No painel do Fórum Socialismo 2012 sobre a ameaça privatizadora ao serviço público de televisão, o cineasta António Pedro Vasconcelos defendeu a necessidade de dois canais de serviço público e criticou a irresponsabilidade dos partidos que endividaram a empresa para agora a entregarem com lucro garantido aos privados.
Paulo Mendes, Catarina Martins e António Pedro Vasconcelos no debate integrado no Socialismo 2012. Foto de Paulete Matos.

O debate sobre a privatização do serviço público de televisão teve sala para ouvir a deputada Catarina Martins, Paulo Mendes - trabalhador da RTP - e António Pedro Vasconcelos, que tem dinamizado um manifesto em defesa da estação pública de televisão e rádio. Os três lançaram críticas às gestões que endividaram a empresa, por ordem dos políticos que as nomearam. "Alguns Conselhos de Administração comportaram-se como comissões liquidatárias da RTP", acusou Catarina Martins na abertura do debate.

"Não nos podemos distrair com as propostas que saem da cartola de Relvas"

António Pedro Vasconcelos deu vários exemplos da incúria financeira que debilitou as contas da RTP, "desde Cavaco Silva, que acabou com a taxa de televisão por razões eleitoralistas até ao negócio da venda dos retransmissores à PT, para dois anos depois a RTP estar a pagar mais pelo aluguer do que o que recebeu pela venda". O realizador acrescentou que a dívida que "o Governo foi a correr pagar para entregar a empresa limpinha aos privados" podia ter sido negociada com o sindicato bancário.

"Não nos podemos distrair com as propostas que saem como coelhos da cartola de Miguel Relvas.
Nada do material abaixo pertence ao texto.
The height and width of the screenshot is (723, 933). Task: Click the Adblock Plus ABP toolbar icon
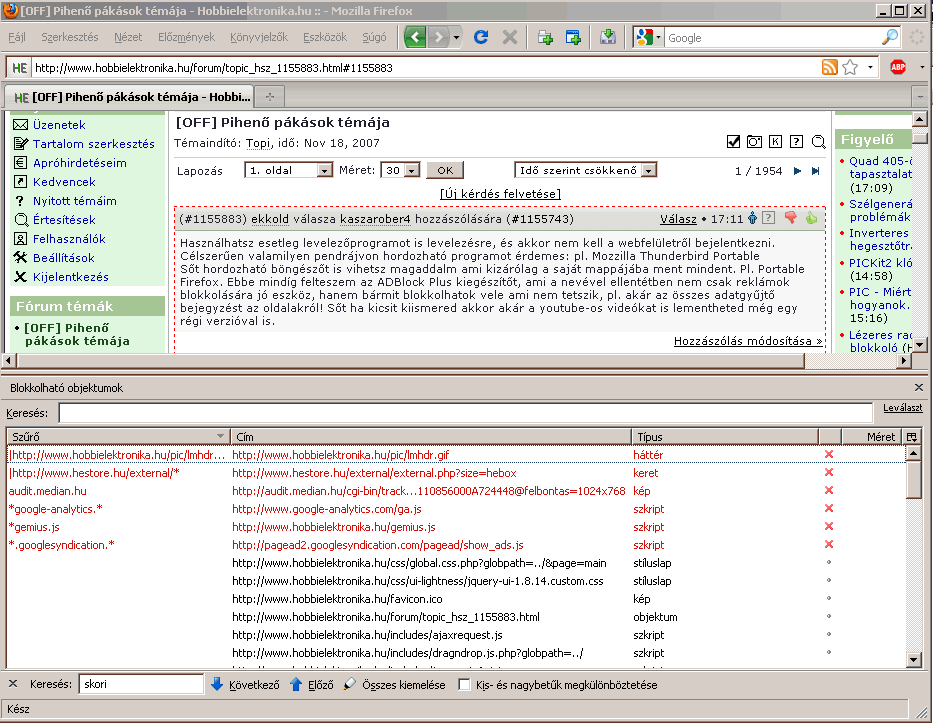point(898,67)

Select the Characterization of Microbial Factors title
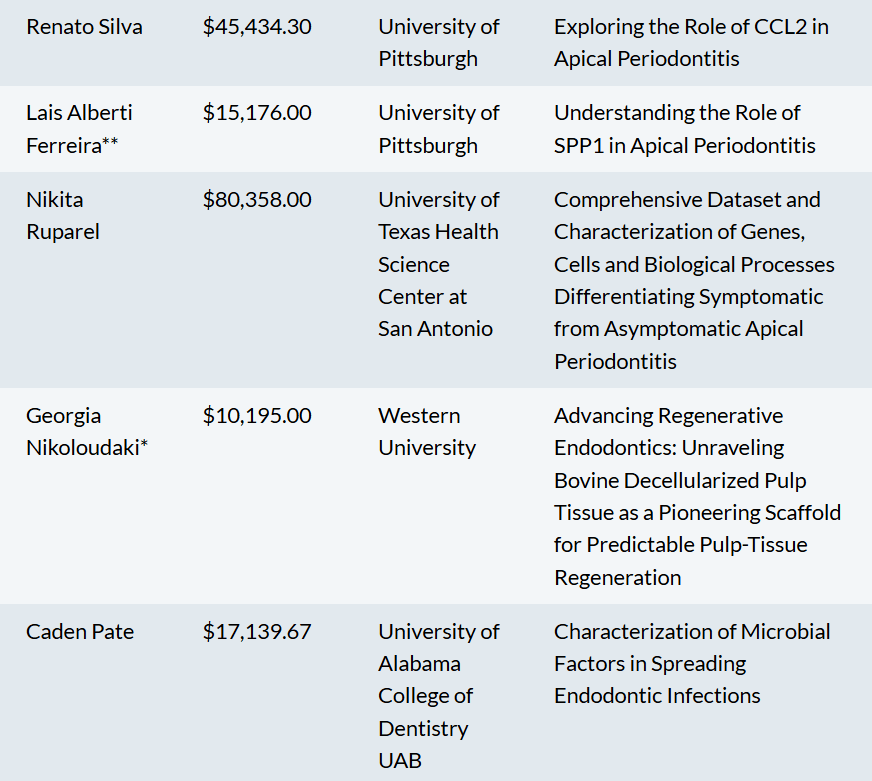(x=692, y=663)
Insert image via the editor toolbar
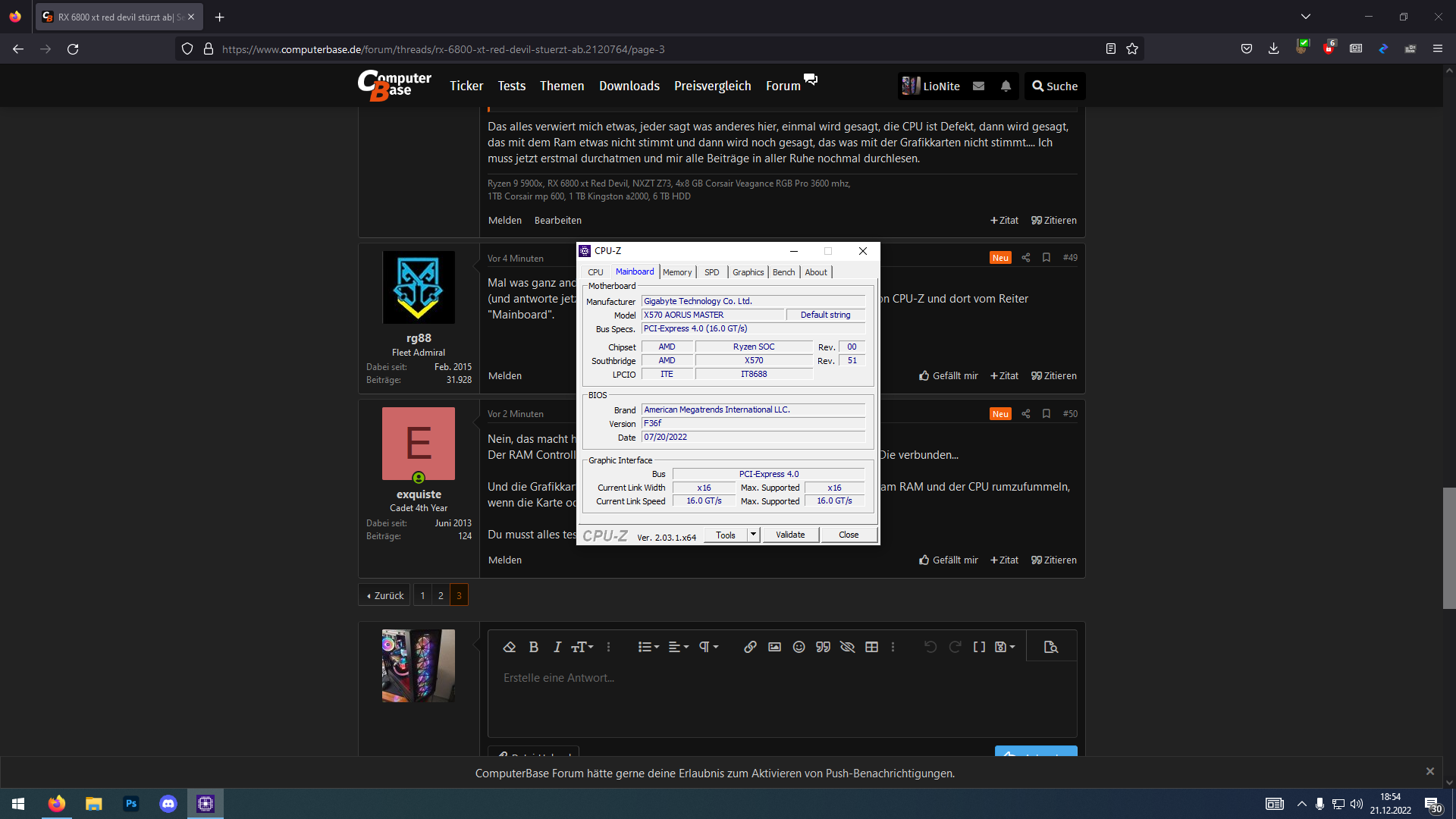 click(x=774, y=647)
E parece que ele agora também é ventríloquo", prosseguiu o realizador, referindo-se ao anúncio por António Borges das propostas em discussão no governo para acabar com um canal da RTP e concessionar o outro. Na opinião de António Pedro Vasconcelos, essa hipótese poderá servir para preparar o terreno para a privatização de um dos canais, mantendo-se apenas um a prestar serviço público, uma solução que considera não ter sentido.

"A RTP não pode deixar de ter dois canais. Só a Bulgária e a Albânia, para além das ditaduras, é que têm apenas um canal público", lembrou o cineasta. Vasconcelos defende um canal com programas populares, que marque a diferença pela qualidade e pelo pluralismo, e outro canal dirigido a todas as minorias - religiosas, culturais - popularizando certas áreas que não encontram espaço nos canais privados que não seja pagos na tv por cabo.

"A RTP transformou-se no símbolo do ódio neoliberal"

"A ideia que o serviço público pode ser prestado por privados é falsa", acrescentou Vasconcelos, lembrando que quando o ministro Nuno Morais Sarmento contratualizou com os operadores privados a transmissão dos programas de serviço público, "esses programas passavam às três da manhã". E sublinhou a ideia de que o debate sobre a qualidade do serviço público de televisão só tem sentido enquanto este exista. "Se forem perguntar às pessoas em qualquer rua do país se a Justiça funciona bem, toda a gente vai dizer que não. Mas não há ninguém que proponha privatizá-la", concluiu o cineasta.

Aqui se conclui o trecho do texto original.